What is my blog about? It's about Torah family living. It's about letting Torah affect our daily lives, from mealtime to bedtime, homeschooling to farm chores.

Tuesday, March 29, 2011

Breaking down a unit study

I love unit studies. I don't care for textbooks, primarily because I like the freedom to teach in the moment, using their interests, following rabbit trails, and moving on when needed. However, I do like the convenience of our language arts books, for example. I open the book to Lesson 27, and we read and copy 4 words. Done! Tomorrow we will open to Lesson 28 and read and discuss a poem. I love the simplicity and ease of use. Well, it occurred to me that perhaps I could apply the same idea to a unit study. So here is what I came up with.

We will be studying weather through the end of this school year, so that is about 70 days. I have about fifteen files on weather on my flashdrive. But many of those files consist of various resources with no order and no lesson plan. I started a document and numbered the left hand side up to 70. Then I started looking through the resources. Oh, here's four poems to copy about the weather. So I spread them out and assigned them to various lesson numbers. Then I found a tornado safety coloring book. I stuck that in. I tried to group by topic, but I didn't do perfectly. I figure that revisiting a topic as we go along will simply serve as review. So I filled all seventy lessons with copywork, crafts, visiting internet sites, experiments, flaschcards, even beginning readers about weather. Each lesson over the course of several days is a little different. Each lesson can be completed in about 15 minutes.

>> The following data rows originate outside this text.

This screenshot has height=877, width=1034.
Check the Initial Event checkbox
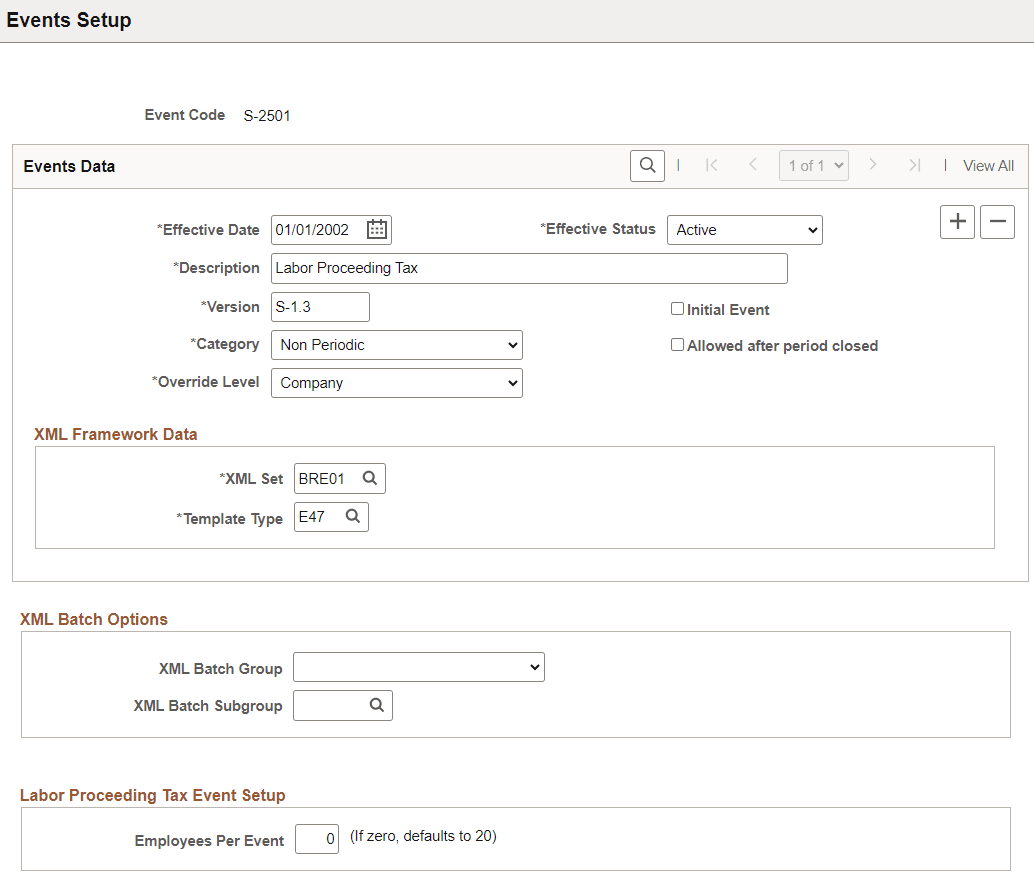pyautogui.click(x=677, y=309)
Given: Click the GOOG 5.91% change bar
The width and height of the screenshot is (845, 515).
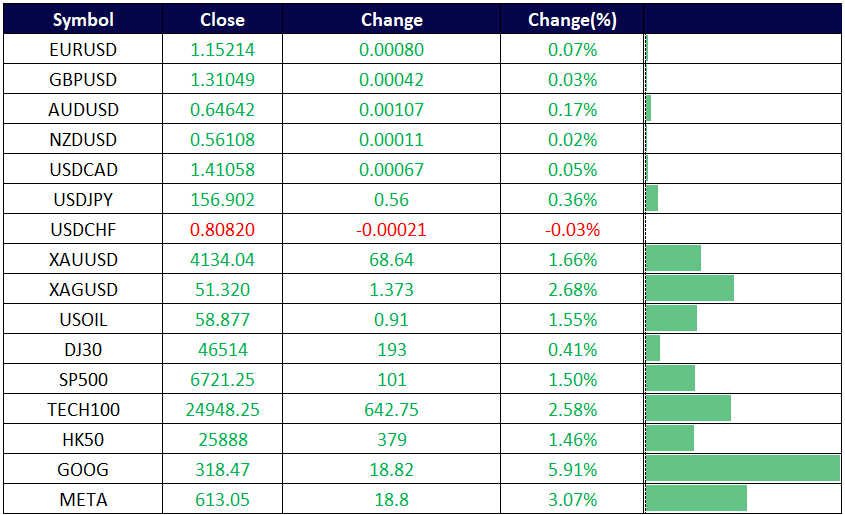Looking at the screenshot, I should pyautogui.click(x=742, y=469).
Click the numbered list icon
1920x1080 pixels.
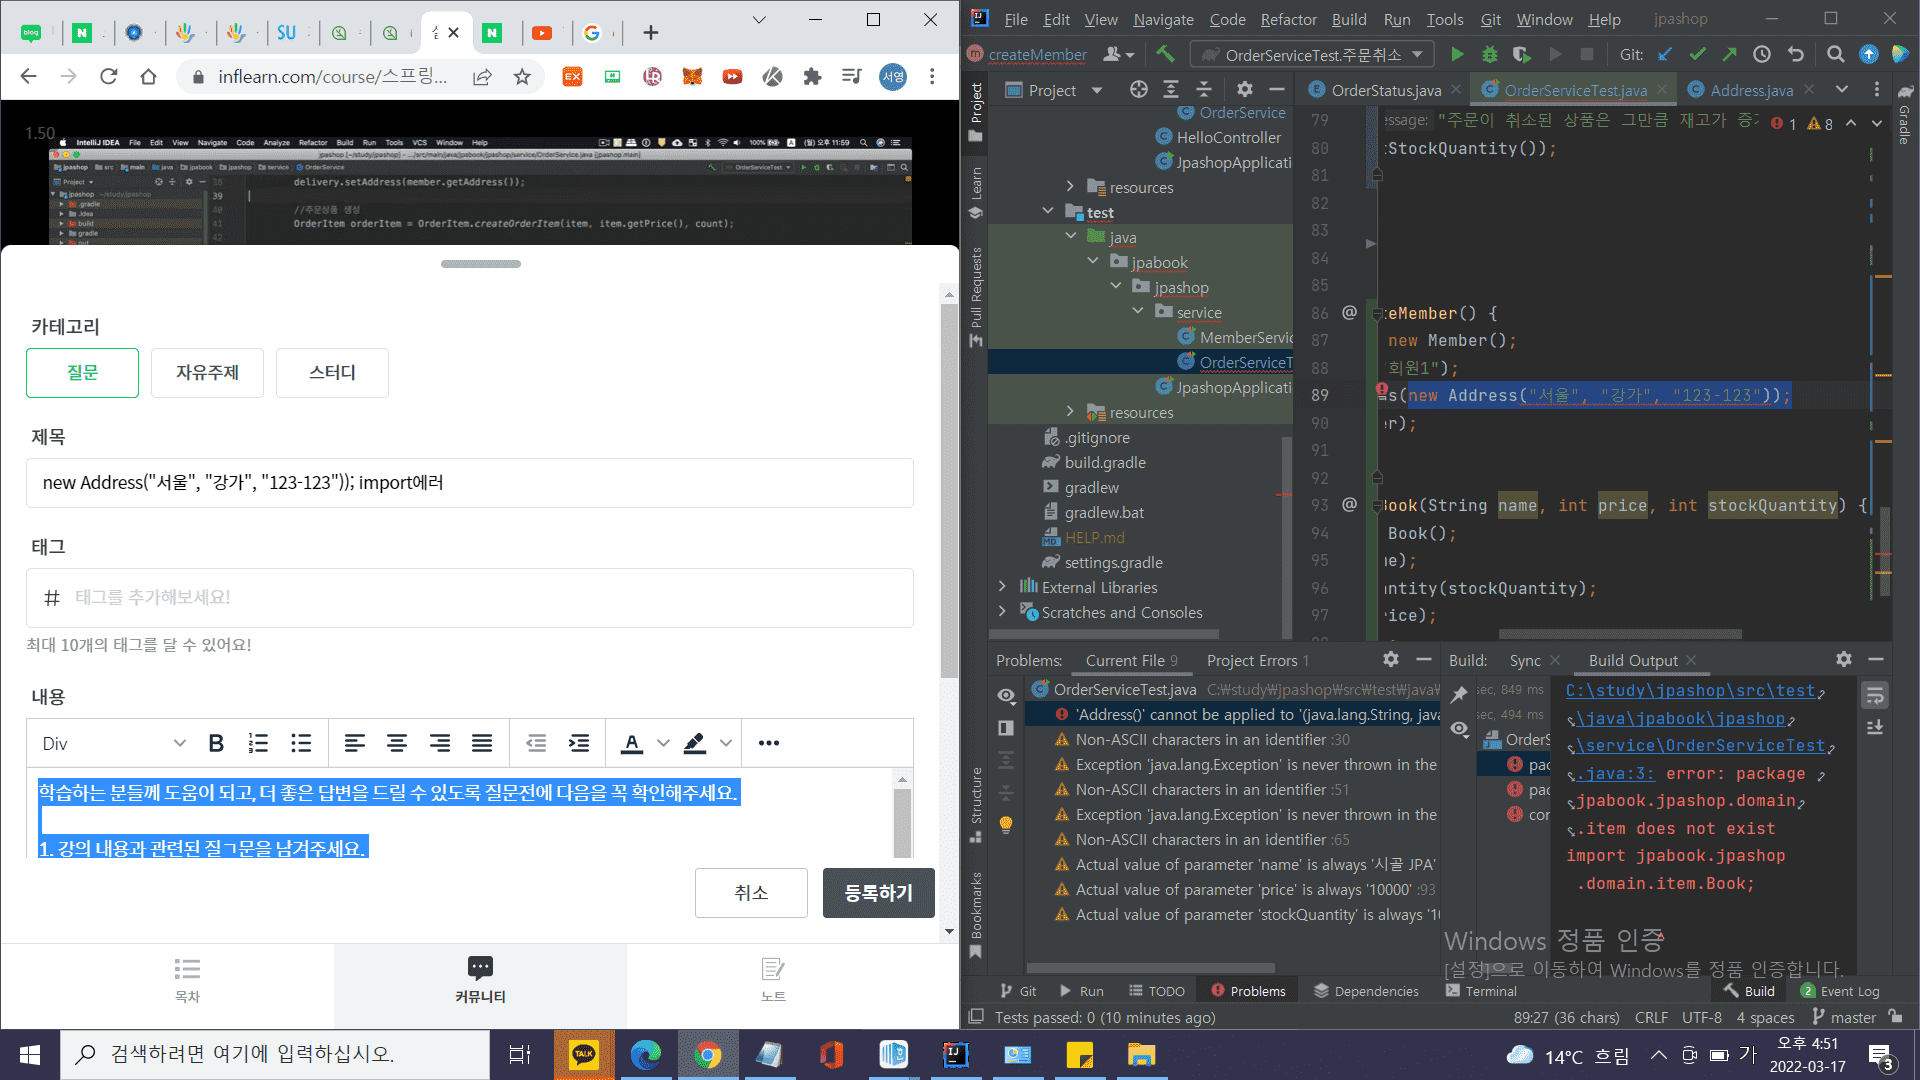click(x=258, y=743)
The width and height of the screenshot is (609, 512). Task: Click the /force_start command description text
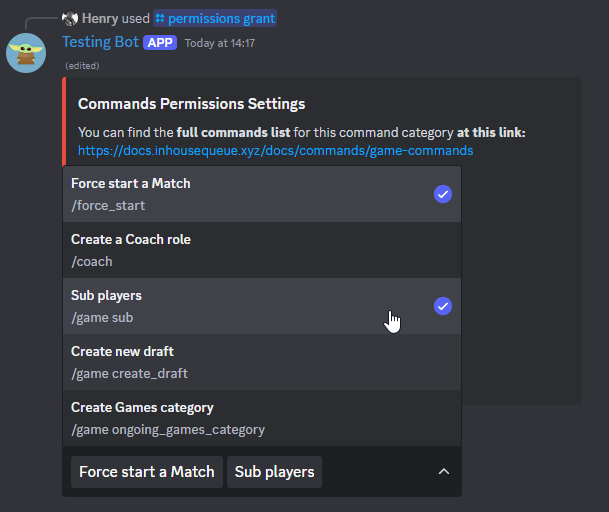[108, 205]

I then went a little crazy. I printed out my list of 70 lessons, and started at lesson 1. I copied everything I needed for lesson 1 for each child. (double sided whenever possible) Then I put a little P by lesson one to show it was printed. I worked through the list, and printed everything, laminated the flashcards, and collected the books we would be reading from. Everything went in a sweater size plastic box with my lesson list on top. Now I can simply pull out our weather box, look at the next lesson, pull out the required materials, and voila! We successfully completed science for the day. The date is then written next to #1.

This is working well for us so far. See, I know myself. If I don't have everything ready to go, it is all too easy to just put it off. I also can be easily scared off by vagueness or lengthy lessons. This method solves all my problems. If unit studies have been a little scary or disorganized for you, why not give this a try? I wrote out the lessons in about 1 to 1 1/2 hours, and took about 2 hours to print everything, but now I am set for the next 70 days.